Um desses coronéis, porém, marcou a memória de Nivalda, a quem ela atribuía a insígnia histórica de primeiro cacique Tupinambá. Compartilhava com ele um de seus sobrenomes, Amaral. E também era filho de uma índia, chamada Ana de tal, assim como Dona Nivalda. Se tratava de Manoel Nonato do Amaral, que se descreveu à polícia como alfabetizado, residente de Olivença, de cor parda, 45 anos e lavrador.
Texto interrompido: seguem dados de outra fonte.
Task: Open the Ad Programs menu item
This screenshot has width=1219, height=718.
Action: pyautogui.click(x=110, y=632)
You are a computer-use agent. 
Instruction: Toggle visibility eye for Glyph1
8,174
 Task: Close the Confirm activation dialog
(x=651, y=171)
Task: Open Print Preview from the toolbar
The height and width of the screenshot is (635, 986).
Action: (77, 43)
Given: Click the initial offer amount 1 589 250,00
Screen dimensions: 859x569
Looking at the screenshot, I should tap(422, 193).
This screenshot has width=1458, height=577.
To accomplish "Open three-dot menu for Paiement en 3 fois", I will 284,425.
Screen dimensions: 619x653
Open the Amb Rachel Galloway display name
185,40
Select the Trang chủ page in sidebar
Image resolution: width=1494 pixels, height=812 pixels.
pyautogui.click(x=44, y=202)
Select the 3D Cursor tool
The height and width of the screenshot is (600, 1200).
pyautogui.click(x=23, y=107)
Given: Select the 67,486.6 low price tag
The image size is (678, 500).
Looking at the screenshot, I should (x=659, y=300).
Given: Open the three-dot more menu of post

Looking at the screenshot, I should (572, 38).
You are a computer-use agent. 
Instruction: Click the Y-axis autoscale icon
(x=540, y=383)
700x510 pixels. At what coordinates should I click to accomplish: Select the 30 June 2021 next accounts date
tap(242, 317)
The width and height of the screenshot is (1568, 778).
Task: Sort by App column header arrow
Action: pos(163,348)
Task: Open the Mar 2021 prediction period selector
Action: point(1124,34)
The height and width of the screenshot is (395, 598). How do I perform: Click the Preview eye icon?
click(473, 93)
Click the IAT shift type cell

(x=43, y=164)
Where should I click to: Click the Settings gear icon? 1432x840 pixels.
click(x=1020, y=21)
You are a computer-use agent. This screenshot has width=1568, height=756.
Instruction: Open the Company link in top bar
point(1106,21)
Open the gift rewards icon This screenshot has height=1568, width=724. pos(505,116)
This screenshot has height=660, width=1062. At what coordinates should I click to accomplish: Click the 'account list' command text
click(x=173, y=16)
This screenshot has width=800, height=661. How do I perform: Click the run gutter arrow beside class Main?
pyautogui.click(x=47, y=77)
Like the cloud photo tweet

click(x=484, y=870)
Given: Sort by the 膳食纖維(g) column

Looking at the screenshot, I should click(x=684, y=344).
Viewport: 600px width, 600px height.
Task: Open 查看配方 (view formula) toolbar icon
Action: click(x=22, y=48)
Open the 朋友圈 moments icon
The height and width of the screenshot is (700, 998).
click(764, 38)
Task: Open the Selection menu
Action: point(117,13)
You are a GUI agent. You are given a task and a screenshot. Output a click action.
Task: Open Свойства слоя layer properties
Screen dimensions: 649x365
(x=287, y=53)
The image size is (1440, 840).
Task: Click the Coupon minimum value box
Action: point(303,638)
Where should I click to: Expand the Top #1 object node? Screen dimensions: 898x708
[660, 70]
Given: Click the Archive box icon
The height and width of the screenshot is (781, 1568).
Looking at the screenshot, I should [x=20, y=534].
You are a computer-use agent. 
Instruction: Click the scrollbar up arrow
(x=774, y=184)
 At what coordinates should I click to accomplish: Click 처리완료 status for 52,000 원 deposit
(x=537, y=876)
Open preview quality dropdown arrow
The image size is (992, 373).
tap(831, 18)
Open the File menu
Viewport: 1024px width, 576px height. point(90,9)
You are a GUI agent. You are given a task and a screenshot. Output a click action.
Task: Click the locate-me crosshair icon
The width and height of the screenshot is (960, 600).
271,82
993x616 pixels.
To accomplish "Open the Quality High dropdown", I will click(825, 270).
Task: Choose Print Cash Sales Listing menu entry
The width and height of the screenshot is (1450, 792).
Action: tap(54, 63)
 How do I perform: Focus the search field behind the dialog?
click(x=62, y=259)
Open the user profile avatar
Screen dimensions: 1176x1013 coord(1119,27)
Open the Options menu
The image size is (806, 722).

Ele fora acusado e preso durante alguns anos por um crime político que ficou conhecido como hecatombe de Olivença, em 1904, por ocasião de uma das primeiras eleições da fase republicana no Brasil[iii]. Sete corpos mutilados foram estirados na porta da sacristia da Igreja de Olivença, segundo o inquérito policial, onze mortos espancados segundo Dona Nivalda. Isso ocorreu depois que Paulino, o candidato apoiado por Adami Sá, um dos maiores latifundiários e proprietários de escravos de Ilhéus, que perpetuava a concentração de terras e poder através de gerações de sua família, mesmo após a abolição da escravatura, levou seus apoiadores para assumir o poder político de Olivença, colando nos locais públicos os editais de um resultado da eleição que lhe era favorável (Marcis:2004, 2018). Conforme Marcis (2018), a luta pela vitória eleitoral no sul da Bahia começava com a designação dos responsáveis pelo alistamento de eleitores, aqueles que angariariam eleitores que votariam no candidato de sua respectiva facção, incluindo mortos e pessoas de outros municípios. A eleição de Paulino Ribeiro foi rechaçada pela população, sobretudo a proveniente das comunidades rurais de Olivença, que se reuniu em duzentas pessoas para enfrentar sua chegada à Olivença, e impedir que assumisse o poder. Os editais colados foram rasgados e uma batalha ocorreu, da qual resultaram nos mortos dos soldados do candidato.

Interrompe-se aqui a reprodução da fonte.